2. The domain is mostly null-free, but nulls do creep in, we see them
as bugs, and we are happy to get notified. This is the case today with
enums, where a null enum is almost always a bug. Yes, in cases like
this, not guarding the gates means that the bug will get further before
it is detected, or might go undetected. This isn't fantastic, but this
also isn't a disaster, because it is rare and is still likely it will
get detected eventually.
3. The domain is at least partially null tolerant. Here, we are moving
an always-throw at the gates to a
might-throw-in-the-guts-if-you-forget. But also, there are plenty of
things you can do with a null binding that don't NPE, such as pass it to
a method that deals sensibly with nulls, add it to an ArrayList, print
it, etc. This is a huge improvement, from "must treat null in a
special, out of band way" to "treat null uniformly." At worst, it is no
worse, and often better.
And, when it comes to general purpose domains, #3 is much bigger than
#2. So I think we have to optimize for #3.

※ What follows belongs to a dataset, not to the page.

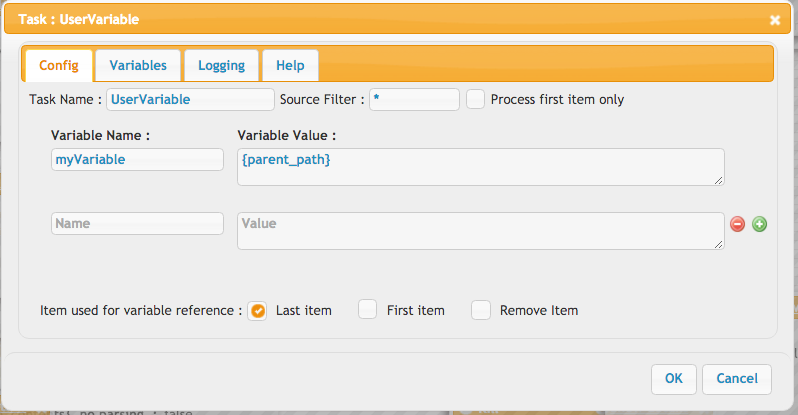This screenshot has width=798, height=415.
Task: Click the empty Name placeholder field
Action: [137, 224]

Finally, there are those who argue we should "just" have nullable types
(T? and T!), and then all of this goes away. I would love to get there,
but it would be a very long road. But let's imagine we do get there.
OMG how terrible it would be when constructs like lambdas, switches, or
patterns willfully try to save us from the nulls, thus doing the job
(badly) of the type system! We'd have explicitly nullable types for
which some constructs NPE anyway. Or, we'd have to redefine the
semantics of everything in complex ways based on whether the underlying
input types are nullable or not. We would feel pretty stupid for having
created new corners to paint ourselves into.
Our fears of untamed nulls wantonly running through the streets are
overblown. Our attempts to contain the nulls through ad-hoc
gate-guarding have all been failures. Let the nulls flow.